Repetí palabra por palabra la conversación que tuvimos en la azotea.
—¿Rehusó decirle qué era lo que había descubierto?
—Sí. Me dijo que necesitaba tiempo para pensarlo.
—¿Y estaba muy excitada por ello?
—Sí.
—"Una forma para poder entrar desde el exterior" —el capitán Maitland recapacitó, mientras fruncía el ceño—. ¿No tiene usted idea de lo que quería decir?
—Ni la más mínima. Estuve dándole vueltas y más vueltas al asunto, pero después de agotarme, no saqué nada en claro.

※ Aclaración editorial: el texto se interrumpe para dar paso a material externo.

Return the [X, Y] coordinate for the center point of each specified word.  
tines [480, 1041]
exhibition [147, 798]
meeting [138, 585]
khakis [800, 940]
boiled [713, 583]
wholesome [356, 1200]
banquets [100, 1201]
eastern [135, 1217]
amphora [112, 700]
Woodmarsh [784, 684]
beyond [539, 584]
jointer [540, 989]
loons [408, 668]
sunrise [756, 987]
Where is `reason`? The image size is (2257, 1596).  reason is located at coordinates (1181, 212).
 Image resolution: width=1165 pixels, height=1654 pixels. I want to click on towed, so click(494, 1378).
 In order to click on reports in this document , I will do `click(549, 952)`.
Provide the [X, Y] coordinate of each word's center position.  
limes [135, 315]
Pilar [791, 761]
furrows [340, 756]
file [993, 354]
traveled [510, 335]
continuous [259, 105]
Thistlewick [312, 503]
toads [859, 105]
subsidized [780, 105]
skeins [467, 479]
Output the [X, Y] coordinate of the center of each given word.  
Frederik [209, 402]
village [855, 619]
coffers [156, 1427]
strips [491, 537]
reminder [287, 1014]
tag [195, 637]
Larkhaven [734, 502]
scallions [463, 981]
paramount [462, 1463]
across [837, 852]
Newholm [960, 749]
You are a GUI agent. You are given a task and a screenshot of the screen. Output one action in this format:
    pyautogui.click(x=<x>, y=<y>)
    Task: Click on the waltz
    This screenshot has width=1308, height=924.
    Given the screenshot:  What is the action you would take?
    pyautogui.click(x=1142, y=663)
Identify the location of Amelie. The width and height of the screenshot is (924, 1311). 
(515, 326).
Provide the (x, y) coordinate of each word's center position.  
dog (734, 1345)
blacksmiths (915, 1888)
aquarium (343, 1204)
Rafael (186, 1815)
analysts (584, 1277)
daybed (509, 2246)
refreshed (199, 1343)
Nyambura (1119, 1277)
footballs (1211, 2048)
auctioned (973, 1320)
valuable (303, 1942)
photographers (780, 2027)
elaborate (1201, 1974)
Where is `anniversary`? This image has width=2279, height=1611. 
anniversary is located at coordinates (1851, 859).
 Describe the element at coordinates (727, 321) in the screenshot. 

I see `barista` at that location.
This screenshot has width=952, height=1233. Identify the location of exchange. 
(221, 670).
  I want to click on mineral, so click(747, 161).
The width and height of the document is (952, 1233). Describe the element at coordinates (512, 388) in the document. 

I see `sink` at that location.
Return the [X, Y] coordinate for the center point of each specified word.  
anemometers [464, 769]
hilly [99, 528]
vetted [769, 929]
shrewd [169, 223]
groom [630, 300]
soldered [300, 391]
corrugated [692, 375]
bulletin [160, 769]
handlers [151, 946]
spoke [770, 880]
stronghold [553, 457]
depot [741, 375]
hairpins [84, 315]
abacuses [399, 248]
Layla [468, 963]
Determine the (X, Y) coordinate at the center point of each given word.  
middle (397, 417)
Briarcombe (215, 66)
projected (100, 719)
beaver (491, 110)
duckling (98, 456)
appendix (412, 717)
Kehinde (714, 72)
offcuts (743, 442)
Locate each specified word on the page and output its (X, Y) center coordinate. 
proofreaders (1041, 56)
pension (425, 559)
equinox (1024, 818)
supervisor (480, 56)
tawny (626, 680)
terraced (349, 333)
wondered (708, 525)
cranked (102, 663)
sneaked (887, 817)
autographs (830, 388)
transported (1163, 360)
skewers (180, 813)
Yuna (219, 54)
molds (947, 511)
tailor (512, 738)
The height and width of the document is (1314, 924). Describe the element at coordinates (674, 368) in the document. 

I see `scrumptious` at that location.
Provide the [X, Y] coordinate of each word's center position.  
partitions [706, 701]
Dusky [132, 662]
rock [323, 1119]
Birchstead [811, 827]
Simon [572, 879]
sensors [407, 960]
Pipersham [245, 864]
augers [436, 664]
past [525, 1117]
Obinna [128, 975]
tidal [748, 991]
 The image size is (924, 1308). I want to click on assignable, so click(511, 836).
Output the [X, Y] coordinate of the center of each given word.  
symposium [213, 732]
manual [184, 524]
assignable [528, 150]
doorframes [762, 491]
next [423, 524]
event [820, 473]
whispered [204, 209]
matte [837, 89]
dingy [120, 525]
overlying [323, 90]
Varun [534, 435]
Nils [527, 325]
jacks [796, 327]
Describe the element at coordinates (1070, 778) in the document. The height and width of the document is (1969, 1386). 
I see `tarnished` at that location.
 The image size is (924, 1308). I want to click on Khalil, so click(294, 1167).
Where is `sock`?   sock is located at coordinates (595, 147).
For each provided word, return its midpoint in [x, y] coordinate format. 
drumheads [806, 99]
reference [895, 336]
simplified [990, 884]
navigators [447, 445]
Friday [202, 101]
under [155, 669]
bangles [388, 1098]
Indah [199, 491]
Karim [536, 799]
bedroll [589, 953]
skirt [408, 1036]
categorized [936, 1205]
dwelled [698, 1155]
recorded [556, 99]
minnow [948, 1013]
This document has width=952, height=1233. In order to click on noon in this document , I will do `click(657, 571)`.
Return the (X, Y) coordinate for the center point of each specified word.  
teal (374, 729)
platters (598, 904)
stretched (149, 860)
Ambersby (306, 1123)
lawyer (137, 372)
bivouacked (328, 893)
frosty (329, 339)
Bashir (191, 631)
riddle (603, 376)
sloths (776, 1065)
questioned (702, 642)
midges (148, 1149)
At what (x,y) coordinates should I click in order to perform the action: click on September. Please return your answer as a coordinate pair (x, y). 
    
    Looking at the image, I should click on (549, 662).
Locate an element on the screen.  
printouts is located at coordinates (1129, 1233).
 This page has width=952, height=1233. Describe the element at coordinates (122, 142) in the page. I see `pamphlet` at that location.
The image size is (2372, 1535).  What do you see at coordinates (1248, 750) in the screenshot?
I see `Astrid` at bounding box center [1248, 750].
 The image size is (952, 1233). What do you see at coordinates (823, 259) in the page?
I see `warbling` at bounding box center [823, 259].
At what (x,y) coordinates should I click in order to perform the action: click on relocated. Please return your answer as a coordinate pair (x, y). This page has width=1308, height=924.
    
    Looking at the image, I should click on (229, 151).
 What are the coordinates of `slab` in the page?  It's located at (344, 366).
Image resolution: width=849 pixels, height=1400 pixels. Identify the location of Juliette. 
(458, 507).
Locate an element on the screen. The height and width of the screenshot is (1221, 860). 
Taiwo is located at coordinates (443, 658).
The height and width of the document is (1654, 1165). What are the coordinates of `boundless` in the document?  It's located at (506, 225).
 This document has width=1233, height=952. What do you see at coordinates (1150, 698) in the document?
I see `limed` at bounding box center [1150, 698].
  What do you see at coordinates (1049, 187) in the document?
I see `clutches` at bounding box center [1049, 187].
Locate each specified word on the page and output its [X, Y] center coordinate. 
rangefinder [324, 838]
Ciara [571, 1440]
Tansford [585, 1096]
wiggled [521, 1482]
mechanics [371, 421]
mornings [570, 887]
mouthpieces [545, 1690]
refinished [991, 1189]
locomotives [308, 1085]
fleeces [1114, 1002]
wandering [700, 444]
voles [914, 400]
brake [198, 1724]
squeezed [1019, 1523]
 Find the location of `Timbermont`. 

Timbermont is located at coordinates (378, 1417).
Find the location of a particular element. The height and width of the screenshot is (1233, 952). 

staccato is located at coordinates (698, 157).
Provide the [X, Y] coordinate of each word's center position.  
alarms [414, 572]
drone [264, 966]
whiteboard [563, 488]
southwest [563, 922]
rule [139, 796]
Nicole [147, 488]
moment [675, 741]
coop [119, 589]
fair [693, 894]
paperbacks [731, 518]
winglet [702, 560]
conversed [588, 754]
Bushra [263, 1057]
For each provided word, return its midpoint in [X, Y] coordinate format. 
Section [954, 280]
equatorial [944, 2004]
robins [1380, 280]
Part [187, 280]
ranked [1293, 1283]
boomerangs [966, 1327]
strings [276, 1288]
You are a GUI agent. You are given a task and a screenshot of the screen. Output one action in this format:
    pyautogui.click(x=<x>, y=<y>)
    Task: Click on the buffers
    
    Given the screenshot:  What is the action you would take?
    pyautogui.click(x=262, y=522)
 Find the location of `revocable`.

—¿Qué opina usted, monsieur Poirot? —preguntó el capitán.
—Creo que ahí tiene usted un posible motivo.
—¿Para el asesinato?
—Sí.
—¿No pudo hablar antes de morir?
—Sólo pudo pronunciar dos palabras.
—¿Cuáles fueron?
—"La ventana..."
—¿La ventana? —repitió el capitán—. ¿Sabía usted a qué se refería?
Sacudí la cabeza.
—¿Cuántas ventanas tiene la habitación de la señorita Johnson?
—Solamente una.
—¿Da al patio?
—Sí.
—¿Estaba abierta o cerrada? Me parece recordar que se encontraba abierta. ¿Tal vez alguno de ustedes la abrió?
—No. Estaba ya abierta cuando entré. Me pregunté entonces...
Callé de pronto.
—Siga, enfermera.
—Examiné la ventana, desde luego, pero no vi nada extraño. Me pregunté si, tal vez, alguien cambió los vasos a través de ella.
—¿Cambió los vasos?
—Sí. La señorita Johnson siempre se llevaba consigo un vaso de agua cuando se iba a dormir. Creo que se lo cambiaron por un vaso de ácido.
—¿Qué dice usted, Reilly?
—Si se trata de asesinato ésa es, probablemente, la forma en que se efectuó —se apresuró a contestar el médico—. Ninguna persona medianamente observadora beberá un vaso de ácido confundiéndolo con uno de agua... si está en posesión de todas sus facultades. Pero si alguien está acostumbrado a tomar un vaso de agua a medianoche, extenderá la mano, encontrará el vaso e ingerirá parte del contenido antes de darse cuenta del cambio.
El capitán Maitland reflexionó durante un prolongado momento.
—Volveré a examinar esa ventana. ¿Está muy alejada de la cabecera de la cama?